Restriction: senior standing in chemical engineering, agreement of a department faculty advisor, and approval of the associate chairperson for undergraduate studies. Normally a GPA greater than 3.0 is required to participate in the course. Provides the student with an opportunity to work on a research project under the individual guidance of a member of the department. A written report is required for course completion.
CHE 492. Research and Independent Study II. 3 credits, 3 contact hours (0;0;3).
CHE 495. Chemical Engineering Lab I. 2 credits, 5 contact hours (0;5;0).
Prerequisites: CHE 370, ENG 352, MATH 225
In this first course in chemical engineering capstone laboratory, experiments are conducted in the areas of fluid mechanics and heat transfer. Bench and pilot-scale equipment is used. Oral and written reports are prepared by the students.
CHE 496. Chemical Engineering Laboratory II. 3 credits, 6 contact hours (0;6;0).

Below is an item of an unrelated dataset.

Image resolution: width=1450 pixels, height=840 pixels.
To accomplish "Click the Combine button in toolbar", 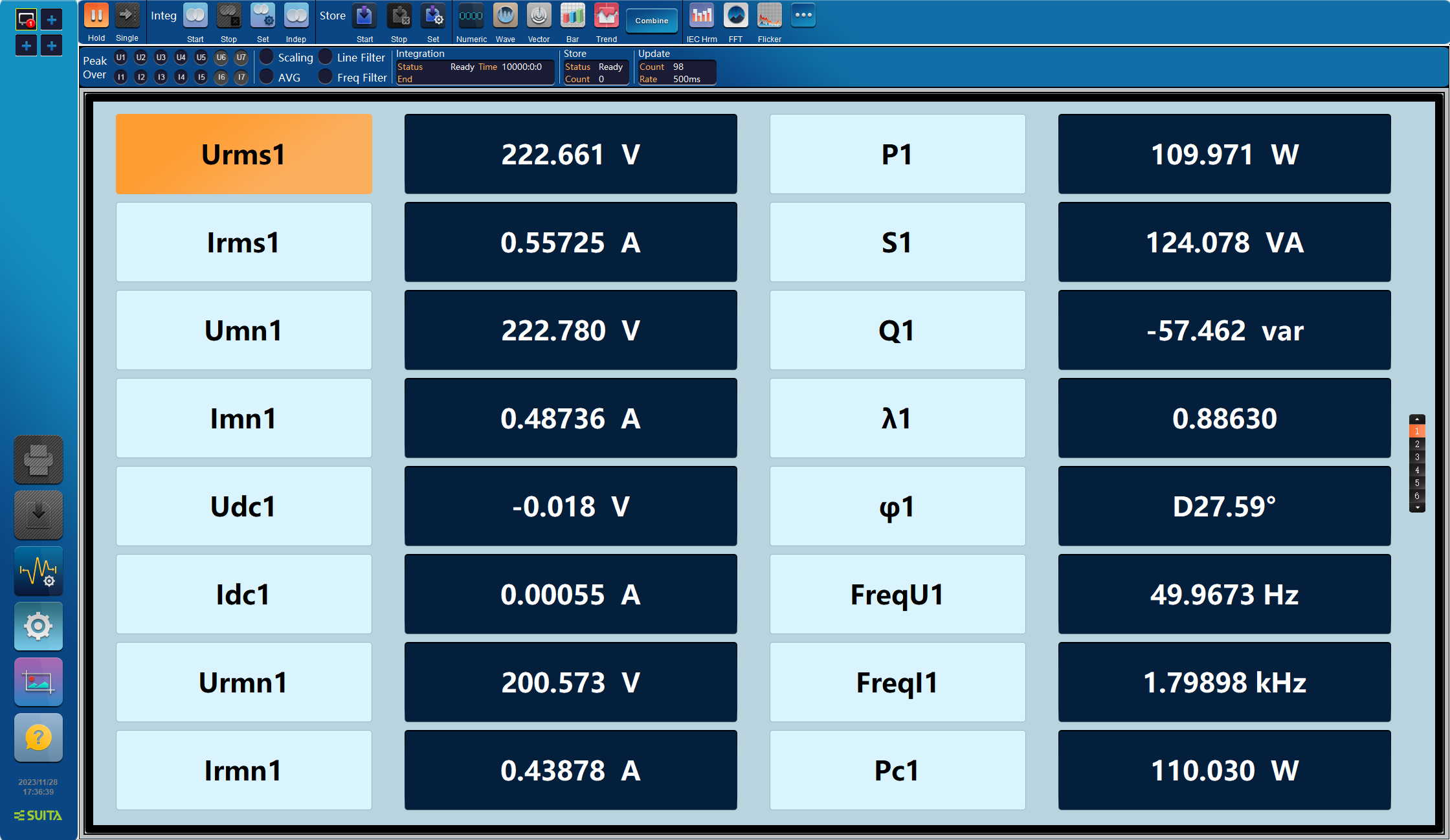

Prerequisites: CHE 349, CHE 360, CHE 495, CHEM 339, MATH 225; co-requisites: CHE 460, CHE 489. In this second course in chemical engineering capstone laboratory, experiments are conducted in the areas of mass transfer, separations, reaction engineering, and process dynamics and control. Bench and pilot-scale equipment is used. Oral and written reports are prepared by the students.